The two-probe method works if the distance l between the two electrical contacts is varied and the resistance is measured for each distance. The measured resistance Rm is given by

$$ R_{m} = R + { 2}R_{i} , $$
(1)

where R is the specimen volume resistance and Ri is the contact resistance for each of the two contacts. R is related to the resistivity ρ by the equation

$$ R = \rho l/A, $$
(2)

where A is the cross-sectional area perpendicular to the resistance direction. The combination of Eqs. 1 and 2 gives

$$ R_{m} = \rho l/A + { 2}R_{i} . $$
(3)

Ri is inversely related to A. Thus, a large value of A helps to reduce Ri. However, a large area cannot be used to support the assumption that Ri is negligible.

By plotting Rm versus l, a straight line is obtained, if all the electrodes used to provide the various values of l are similar in quality. The slope of the line equals ρ/A, according to Eq. 3. The intercept of this line with the vertical axis at l = 0 gives 2Ri. Thus, Ri is decoupled from R. At least three values of l are needed for this method, which is known as the transmission line method. In contrast, in the four-probe method, only one value of l (the distance between the two inner contacts) is needed.

Resistance Response to a Stimulus

For both the science and applications, the response of the resistance to a certain stimulus is commonly studied. Examples of the stimulus include the voltage/current, strain/stress, temperature and damage. The response enables the sensing of the stimulus through the resistance measurement. In this situation, the material being tested serves as the sensor, as it senses itself without any sensor incorporation (i.e., self-sensing). Self-sensing is particularly valuable when the material is a structural material, so that the integrity of the structure may be monitored. For such studies, the two-probe method is not reliable, even if the contact resistance is small. This is because both the contact resistance and specimen volume resistance can change as the degree of the stimulus is varied. As a consequence, the observed change in resistance upon variation in the stimulus degree may be due to a combination of a change in contact resistance and a change in the volume resistance. In general, the contact resistance and volume fraction may change in the same direction or in opposite directions in response to the same stimulus. Even if the two contacts are embedded in the specimen, the contact resistance can change upon stimulus application. This is because the quality of the interface between the embedded contact and the material being studied can change upon experiencing the stimulus.

For example, upon the change in temperature, the thermal expansion of the contact material (e.g., silver paint after drying) and/or the change in the degree of conformability of the contact material with the specimen surface may occur, thus affecting the contact resistance. An increase in the fluidity and hence the conformability may occur upon heating and this tends to decrease the amount of air voids at the interface between the contact and specimen surface, thereby decreasing the contact resistance. As another example, upon compression, the interface between each of the two contacts and the specimen volume is tightened and hence improved. Thus, the contact resistance decreases with increasing compressive stress. This problem is particularly significant in case of contacts that are attached to the surface of the specimen. To alleviate this problem, the top contact (i.e., the contact on the surface receiving the load) may be limited to only a part of the area of the specimen, such that the contact does not experience the stress while the remaining area of the specimen does. For example, the loaded area is in the center part of the area, while the remaining area is large enough to allow the current used in the testing to go through essentially the entire area of the specimen. In case that the specimen is stiff enough, the force applied to a part of the specimen area is spread to the entire area. However, if the specimen is not stiff enough, the spreading of the force would not be adequate. A better solution, which does not require the material to be stiff, is to avoid using contacts on the surface, but to use embedded contacts.

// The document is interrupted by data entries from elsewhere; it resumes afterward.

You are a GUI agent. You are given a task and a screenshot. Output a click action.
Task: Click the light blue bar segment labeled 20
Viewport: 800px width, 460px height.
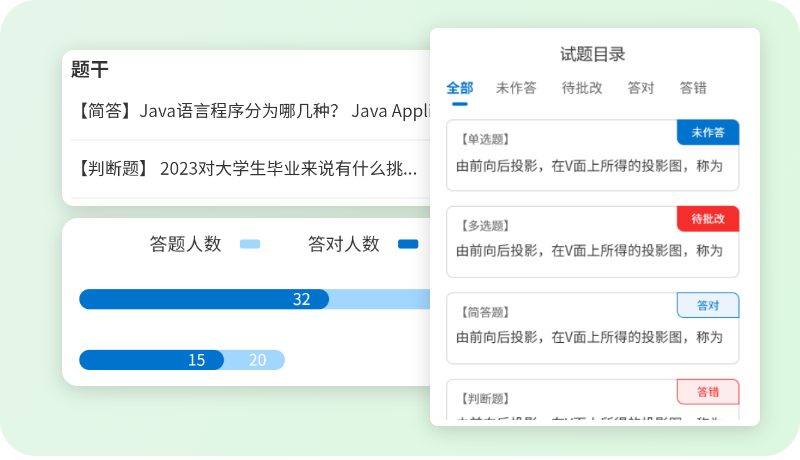(x=256, y=360)
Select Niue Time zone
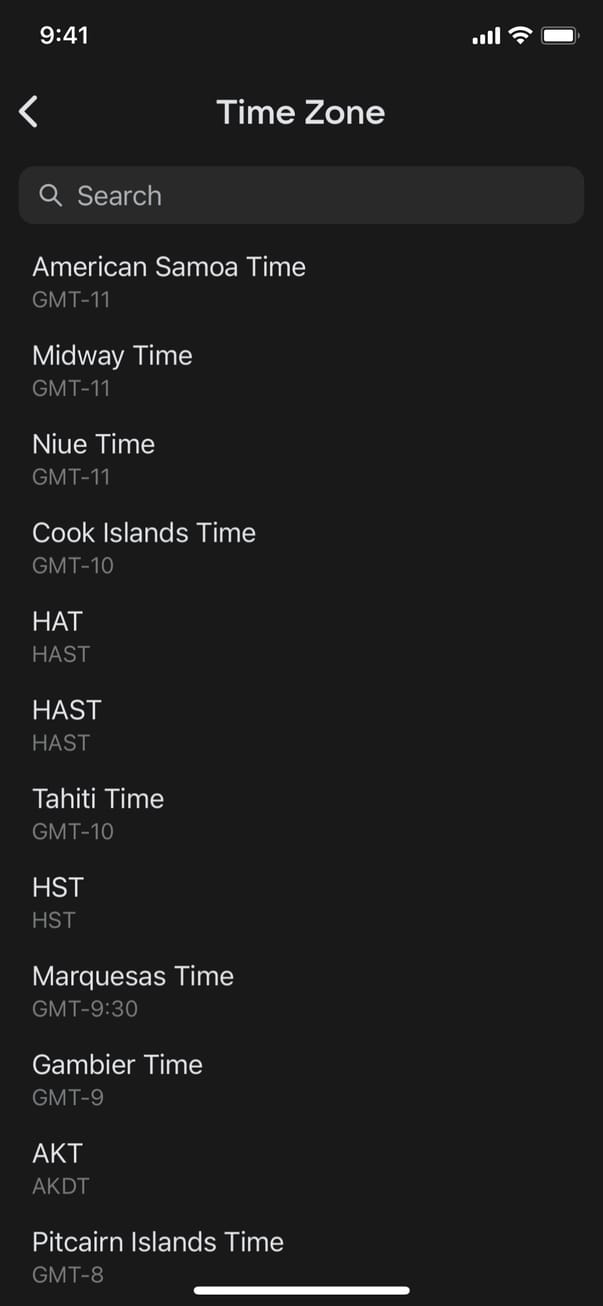The image size is (603, 1306). (x=94, y=457)
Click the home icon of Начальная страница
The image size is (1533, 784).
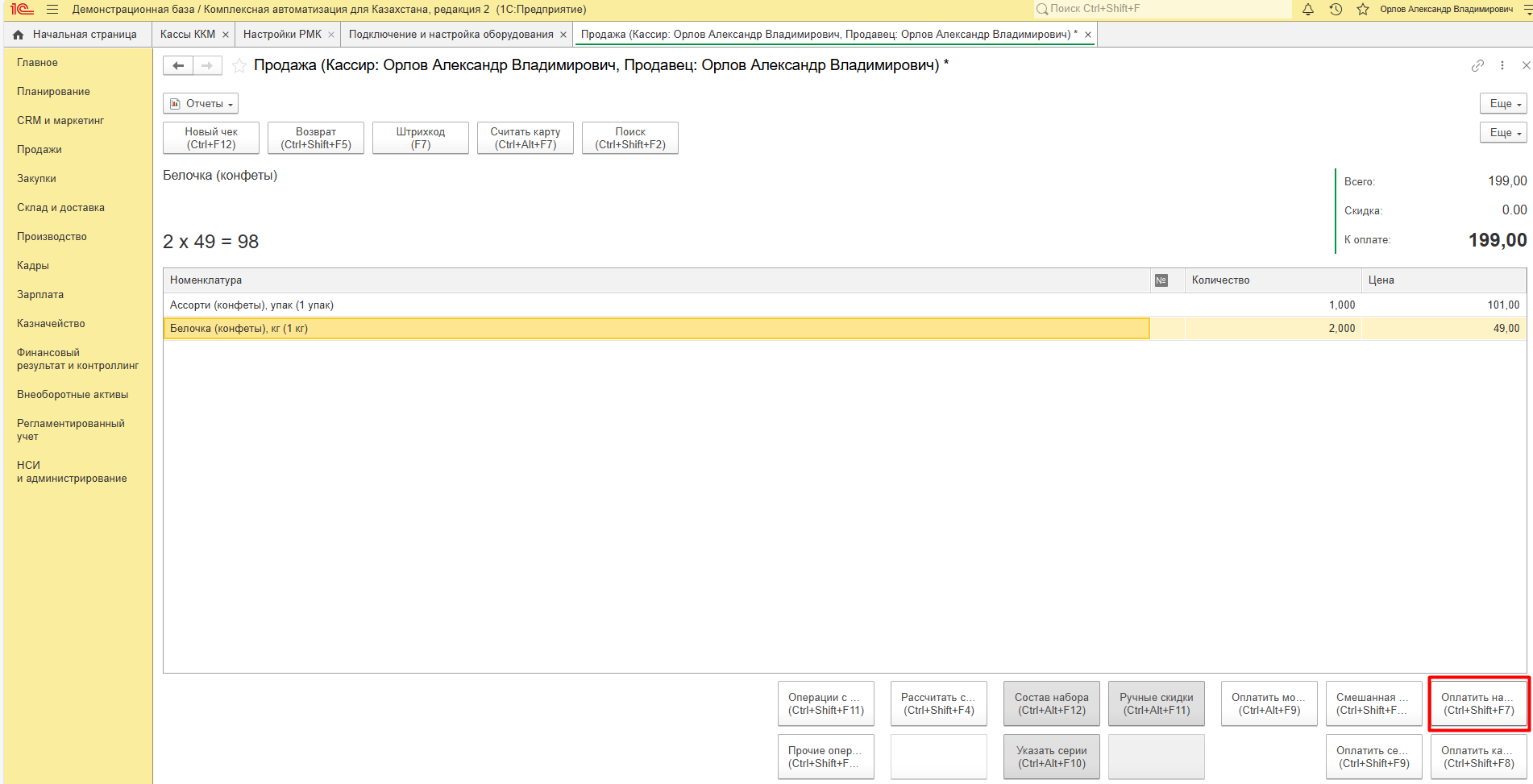point(19,35)
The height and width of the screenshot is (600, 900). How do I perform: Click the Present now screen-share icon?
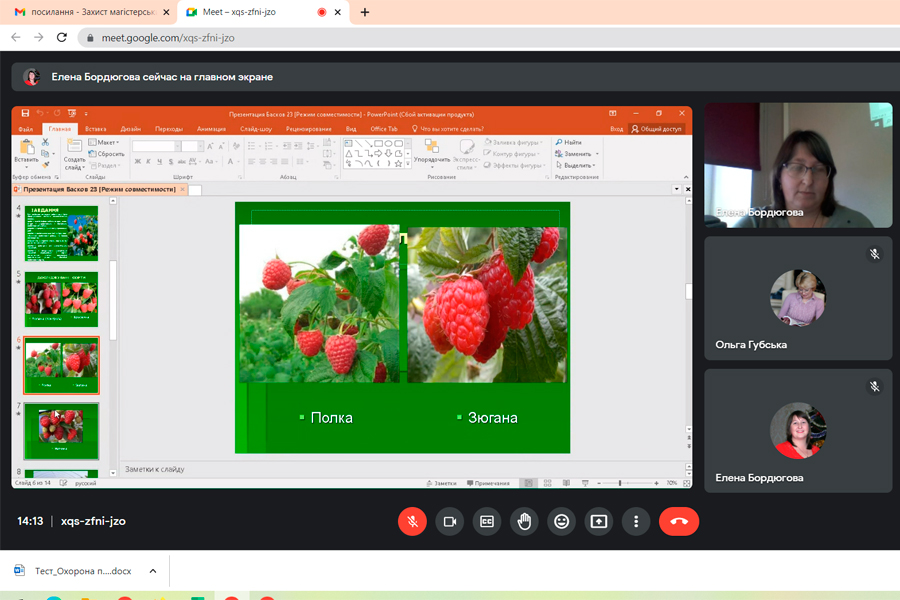pos(599,521)
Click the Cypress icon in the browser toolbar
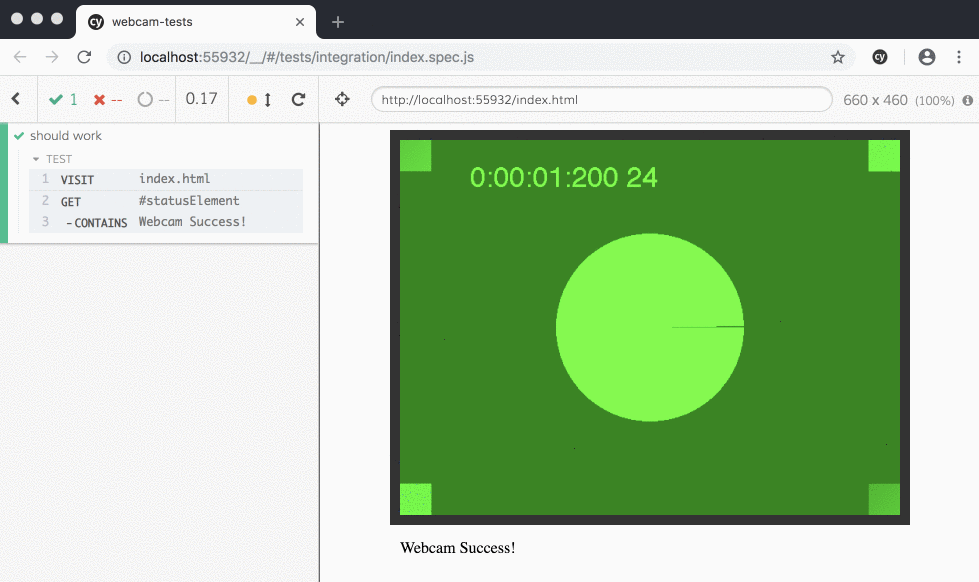The height and width of the screenshot is (582, 979). click(880, 57)
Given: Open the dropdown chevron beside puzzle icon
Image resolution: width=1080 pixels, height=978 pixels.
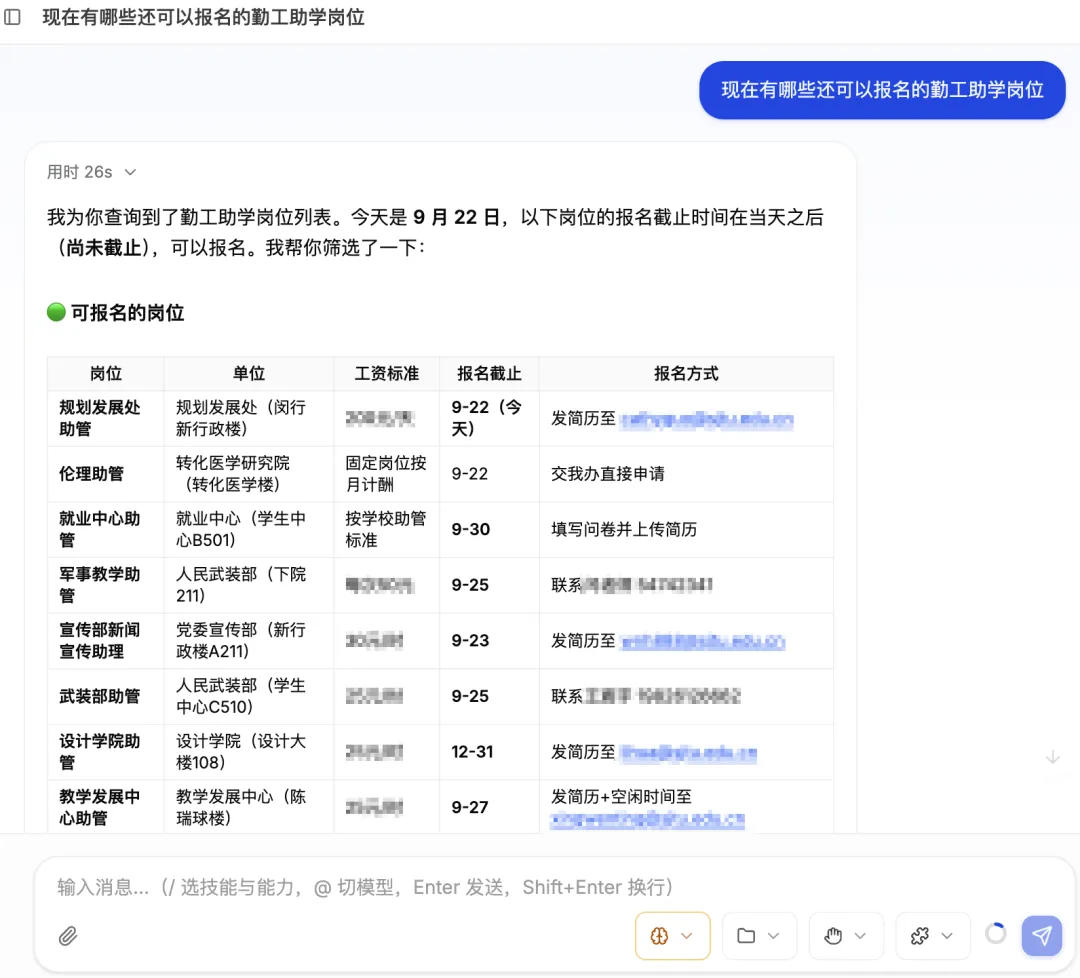Looking at the screenshot, I should [947, 936].
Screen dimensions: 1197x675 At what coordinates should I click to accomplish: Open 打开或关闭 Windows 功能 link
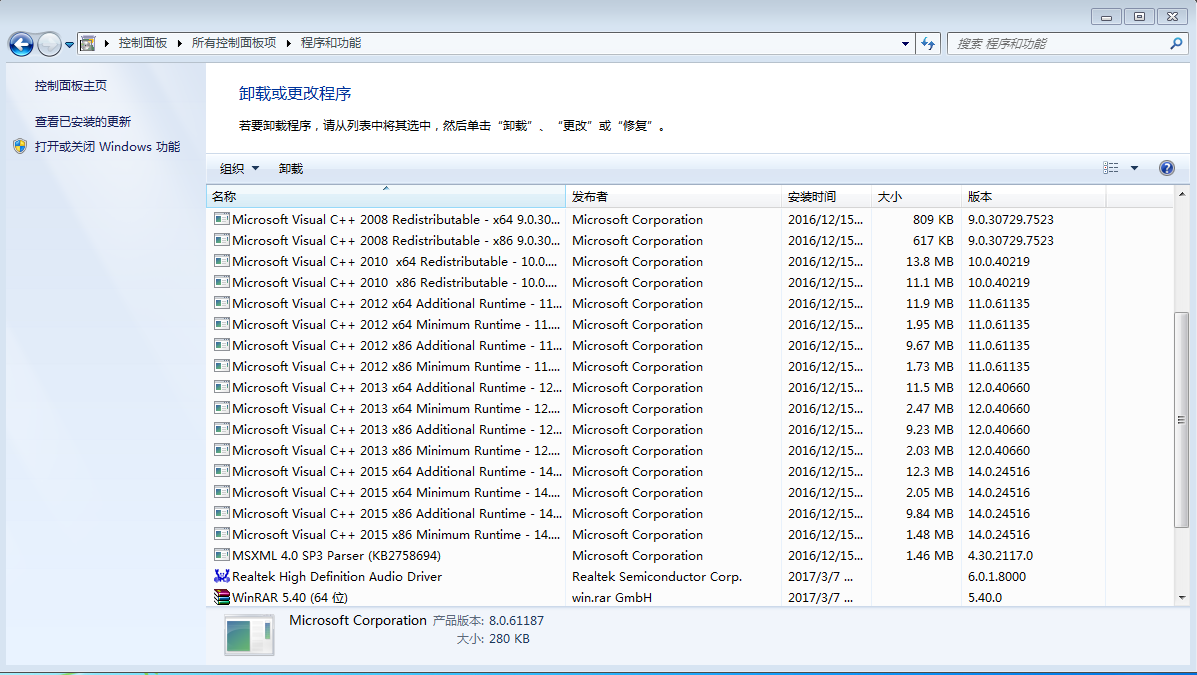point(107,147)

Types of Electrical Contacts

The quality of attached contacts can vary greatly. Contacts (known as pressure contacts) in the form of a metal contact material (e.g., a conductor foil or tip) that touches the specimen surface through the application of pressure tend to be relatively low in quality, because the proximate surfaces are never perfectly smooth in the microscopic level and, as a consequence, microscopic air pockets exist at the interface. Since air is an insulator, the contact quality is low. Furthermore, the contact resistance decreases with increasing pressure, which blunts or deforms the hillocks in the surface topography. Pressure contacts involving conductor tips (such as pointed metallic electrical probes) are particularly problematic, as the small area of the tip makes the contact resistance particularly large.

Contacts involving a conductive paint or paste (e.g., silver paint, nickel paint and graphite paint) present between a metal contact material (e.g., a metal foil) and the specimen surface tend to be superior to the pressure contacts, because the paint or paste displaces the air and is more conductive than air. For the purpose of displacing the air, the fluidity of the paint or paste is important. Between paints and pastes, paints tend to give superior contacts, due to their greater fluidity and hence stronger ability to enter the microscopic valleys in the surface topography of the specimen surface. For both paints and pastes, the fluidity decreases with increasing content of the conductive filler, while the conductivity increases. Therefore, for maximizing the effectiveness of the paints or pastes, the filler content should be kept sufficiently low. A paint or paste with high conductivity but low fluidity is not attractive. Obviously, the paints or pastes should be applied in the fluid (wet) state. As long as the paint or paste is more conductive than air, its presence helps the contact quality, unless the thickness of the paint or paste is excessive. The thickness should ideally be just enough for the paint or paste to fill the valleys in the topography of the proximate surfaces. The greater is the thickness, the higher is the contact resistance. In case that the paint or paste cannot fill the valleys completely, air pockets remain at the interface, thereby reducing the contact quality.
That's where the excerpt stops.